Elle finit par répondre, sans le quitter des yeux, d’une voix lasse et profonde  :

«  Non, il n’est pas de toi.  »

D un coup de poing, il voulut l’abattre. Mais elle s’était reculée, il ne lui effleura que l’épaule. Il hurlait  :

«  Tu oses me dire ça, bougre de saleté  ! … Et le nom de l’homme, dis-moi le nom de l’homme, pour que j’aille lui régler son affaire  ?   »

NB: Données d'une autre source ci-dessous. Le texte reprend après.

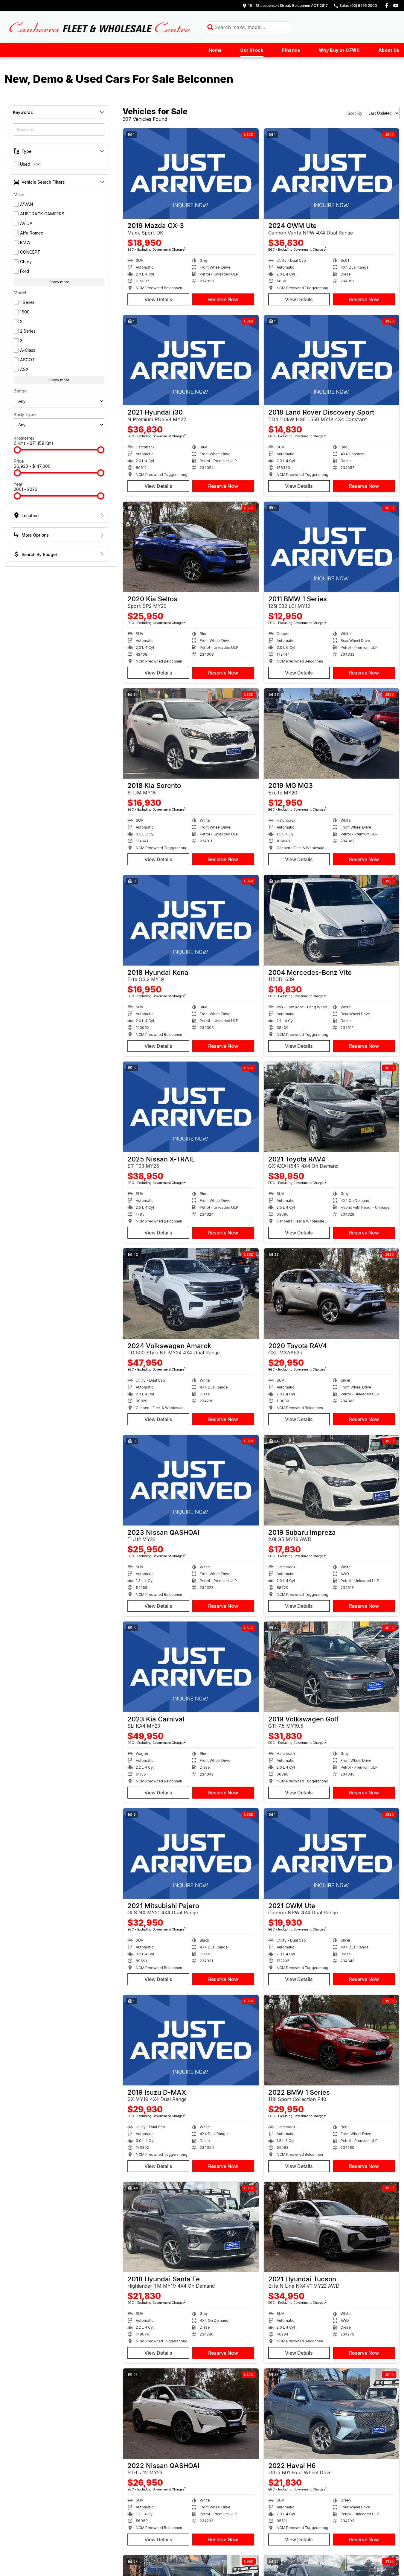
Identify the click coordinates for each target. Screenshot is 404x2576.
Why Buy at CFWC (339, 50)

Tranquillement, elle répondit encore  :

«  Le nom, je ne te le dirai pas, tu n’as aucun droit à le savoir, puisque tu m’as dit vingt fois que tu avais assez de moi et que je pouvais chercher ailleurs.  »

Et elle ajouta  :

«  Tu n’as pas voulu un enfant de moi, j’en ai un d’un autre, et c’est celui-là qui est maintenant mon mari, ça ne te regarde pas.  »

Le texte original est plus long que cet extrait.